Short exercise 1: In the records starting at the line that contains "Where should I" and ending at the line that contains "click(x=714, y=35)", rename "magnifier" to "lens" and return only those lines, otherwise unchanged. Leave the pictures out.
** Start Document text **
# Data Conversion Demo
#### This notebook will demonstrate the new functionality provided by the metadata conversion file `clean_air.util.file_converter.py`.

## Setup

In [None]:
import os
import openpyxl

import cap_sample_data
from clean_air.util import file_converter as fc

#### You will also need to set up cap-sample-data, as this is currently not in an importable format.  

In [None]:
SAMPLEDIR = cap_sample_data.path

## Functions
#### This file has several methods defined within it, but the following three are intended to be accessed from the front end and as such will be demonstrated here.

## 1. convert_excel(filepath, output_location)
#### This function is for the ingestion of excel metadata files (drawn from the forms provided by Elle) and conversion of the necessary data into the required output format, which must be specified in the filename parameter.  Here are some examples of how to use it:

In [None]:
# 1) Setting up object with input and output paths
input_data = os.path.join(SAMPLEDIR, "test_data", "metadata_form_responses.xlsx")
save_location = os.path.join("assets", "tmp_output_files")
conversion_file = fc.MetadataForm(input_data, save_location)

# 2.a) Converting to json (make sure you specify filetype in the filename)
conversion_file.convert_excel('json')

# 2.b) Converting to yaml (again, specifying filetype as either `.yml` or `.yaml`)
conversion_file.convert_excel('yaml')

#### You can view the output files by navigating through the notebook home page (one level up) into `assets` and then into `tmp_output_files`.  Notice the different output formats in the two files.  I think they are rather lovely.

## 2. convert_netcdf(filepath, output_location)
#### This is designed to ingest aircraft data in netCDF format into CSV files.  There is no variation in filetype here, it only accepts netCDF as input and only provides CSV as output.

In [None]:
# 1) Set up your datafile object
input_data = os.path.join(SAMPLEDIR, "aircraft", "MOCCA_M251_20190903.nc")
** End Document text **
Short exercise 2: Output the full data conversion demo text verbatim.
** Start Stored rows **
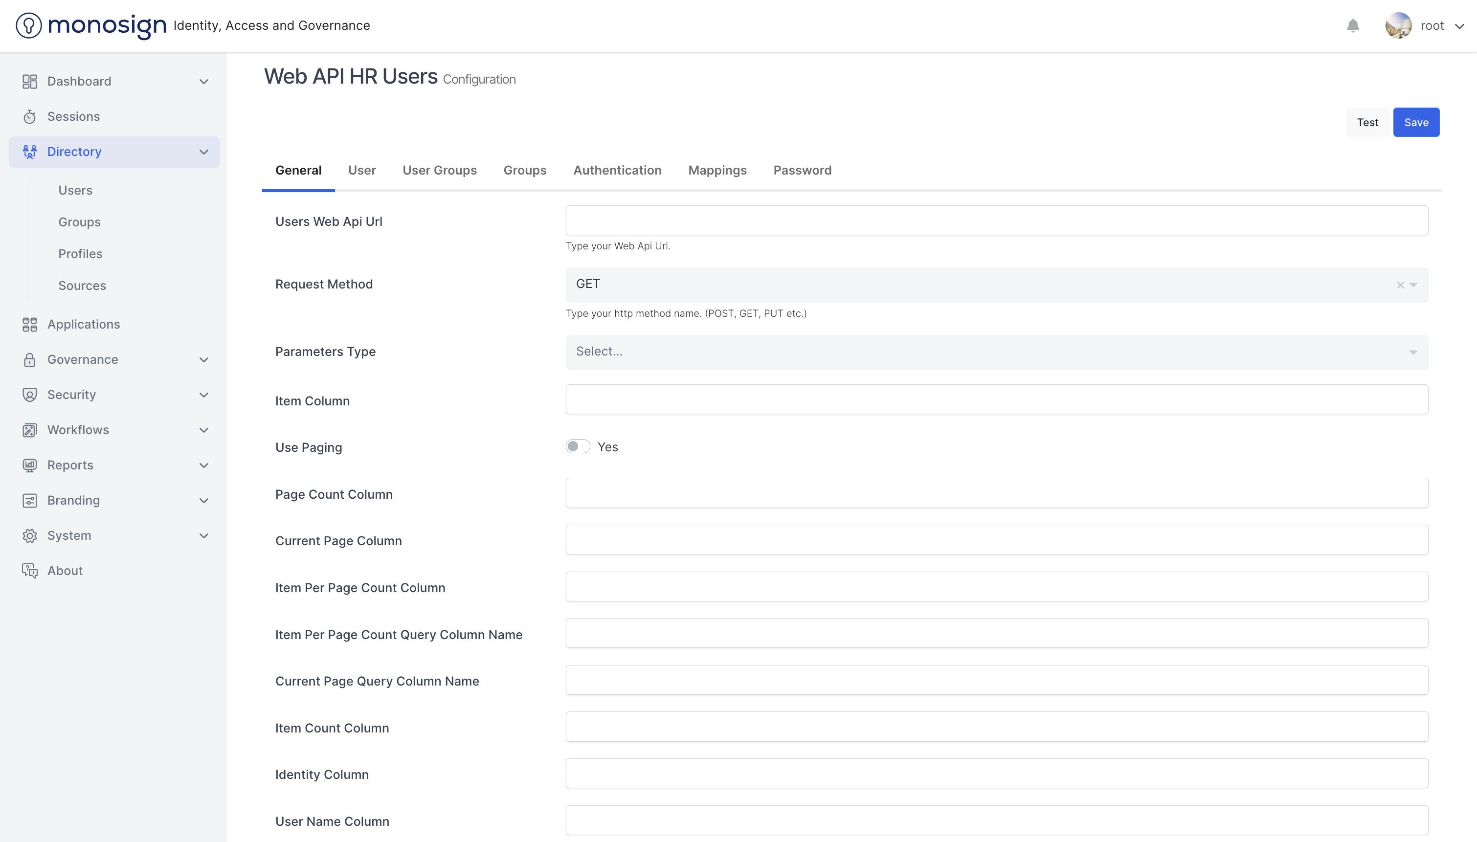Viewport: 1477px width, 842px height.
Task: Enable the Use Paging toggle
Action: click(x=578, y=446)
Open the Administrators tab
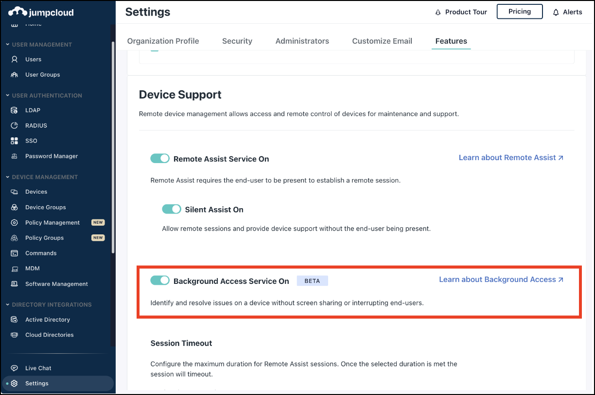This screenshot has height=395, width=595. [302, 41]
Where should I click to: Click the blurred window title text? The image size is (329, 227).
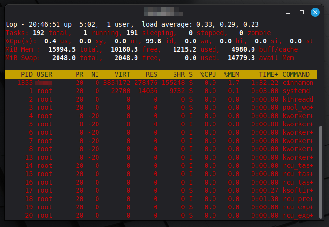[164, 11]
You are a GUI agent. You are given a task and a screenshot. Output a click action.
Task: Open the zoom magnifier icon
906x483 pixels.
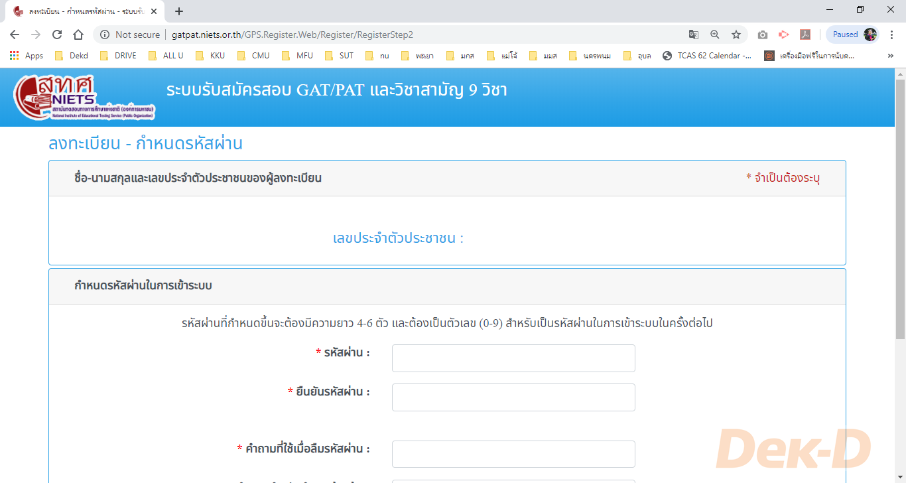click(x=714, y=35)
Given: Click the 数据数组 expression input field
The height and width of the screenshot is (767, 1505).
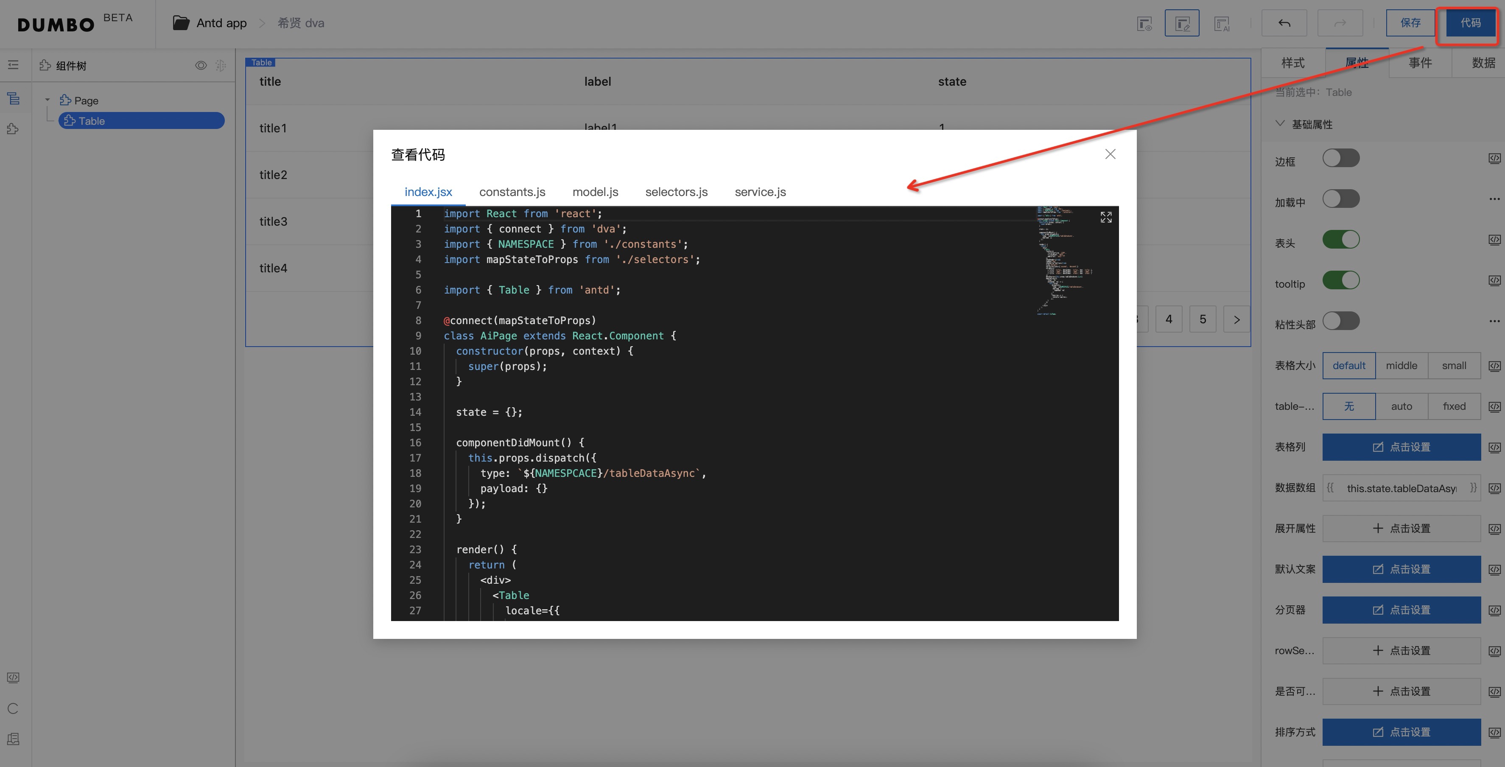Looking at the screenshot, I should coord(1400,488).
** End Stored rows **
Complete output 1:
Where should I click to: Click the blurred window title text? The image size is (329, 227).
[164, 11]
You are a GUI agent. You are given a task and a screenshot. Output a click action.
Task: Open the zoom lens icon
906x483 pixels.
click(x=714, y=35)

Complete output 2:
# Data Conversion Demo
#### This notebook will demonstrate the new functionality provided by the metadata conversion file `clean_air.util.file_converter.py`.

## Setup

In [None]:
import os
import openpyxl

import cap_sample_data
from clean_air.util import file_converter as fc

#### You will also need to set up cap-sample-data, as this is currently not in an importable format.  

In [None]:
SAMPLEDIR = cap_sample_data.path

## Functions
#### This file has several methods defined within it, but the following three are intended to be accessed from the front end and as such will be demonstrated here.

## 1. convert_excel(filepath, output_location)
#### This function is for the ingestion of excel metadata files (drawn from the forms provided by Elle) and conversion of the necessary data into the required output format, which must be specified in the filename parameter.  Here are some examples of how to use it:

In [None]:
# 1) Setting up object with input and output paths
input_data = os.path.join(SAMPLEDIR, "test_data", "metadata_form_responses.xlsx")
save_location = os.path.join("assets", "tmp_output_files")
conversion_file = fc.MetadataForm(input_data, save_location)

# 2.a) Converting to json (make sure you specify filetype in the filename)
conversion_file.convert_excel('json')

# 2.b) Converting to yaml (again, specifying filetype as either `.yml` or `.yaml`)
conversion_file.convert_excel('yaml')

#### You can view the output files by navigating through the notebook home page (one level up) into `assets` and then into `tmp_output_files`.  Notice the different output formats in the two files.  I think they are rather lovely.

## 2. convert_netcdf(filepath, output_location)
#### This is designed to ingest aircraft data in netCDF format into CSV files.  There is no variation in filetype here, it only accepts netCDF as input and only provides CSV as output.

In [None]:
# 1) Set up your datafile object
input_data = os.path.join(SAMPLEDIR, "aircraft", "MOCCA_M251_20190903.nc")